• DATA IN THIS EXERCISE:
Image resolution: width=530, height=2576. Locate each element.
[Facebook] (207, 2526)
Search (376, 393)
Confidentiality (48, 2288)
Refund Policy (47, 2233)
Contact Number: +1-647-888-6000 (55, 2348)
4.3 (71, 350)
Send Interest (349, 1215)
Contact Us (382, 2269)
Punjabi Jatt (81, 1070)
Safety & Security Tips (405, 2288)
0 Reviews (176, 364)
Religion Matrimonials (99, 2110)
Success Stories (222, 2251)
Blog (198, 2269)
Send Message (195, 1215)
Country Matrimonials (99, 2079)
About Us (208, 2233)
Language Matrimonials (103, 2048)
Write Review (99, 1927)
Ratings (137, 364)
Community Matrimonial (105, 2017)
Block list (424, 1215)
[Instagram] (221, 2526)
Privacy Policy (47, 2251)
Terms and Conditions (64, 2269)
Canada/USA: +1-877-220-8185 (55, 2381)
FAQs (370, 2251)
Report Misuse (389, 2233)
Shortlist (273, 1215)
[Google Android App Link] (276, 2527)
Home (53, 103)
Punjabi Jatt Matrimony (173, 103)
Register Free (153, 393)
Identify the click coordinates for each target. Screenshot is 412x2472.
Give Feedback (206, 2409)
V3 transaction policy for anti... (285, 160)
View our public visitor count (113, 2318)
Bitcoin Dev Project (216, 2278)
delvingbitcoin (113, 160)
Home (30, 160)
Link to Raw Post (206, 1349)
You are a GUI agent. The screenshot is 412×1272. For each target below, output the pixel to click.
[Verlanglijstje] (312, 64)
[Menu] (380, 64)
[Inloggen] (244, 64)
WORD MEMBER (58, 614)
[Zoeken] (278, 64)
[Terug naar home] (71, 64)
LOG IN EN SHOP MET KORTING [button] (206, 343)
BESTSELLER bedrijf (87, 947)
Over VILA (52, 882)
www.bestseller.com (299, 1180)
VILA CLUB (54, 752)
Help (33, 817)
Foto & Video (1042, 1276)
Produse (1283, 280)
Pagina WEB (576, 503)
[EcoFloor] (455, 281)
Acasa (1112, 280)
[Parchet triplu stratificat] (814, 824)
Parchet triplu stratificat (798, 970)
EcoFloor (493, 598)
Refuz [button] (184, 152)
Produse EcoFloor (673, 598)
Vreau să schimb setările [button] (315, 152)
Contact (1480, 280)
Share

• TASK BRIEF: Where in the records does the string "EcoFloor" appear? Copy every line that has it.

• SOLUTION TO THE EXERCISE:
[EcoFloor] (455, 281)
EcoFloor (493, 598)
Produse EcoFloor (673, 598)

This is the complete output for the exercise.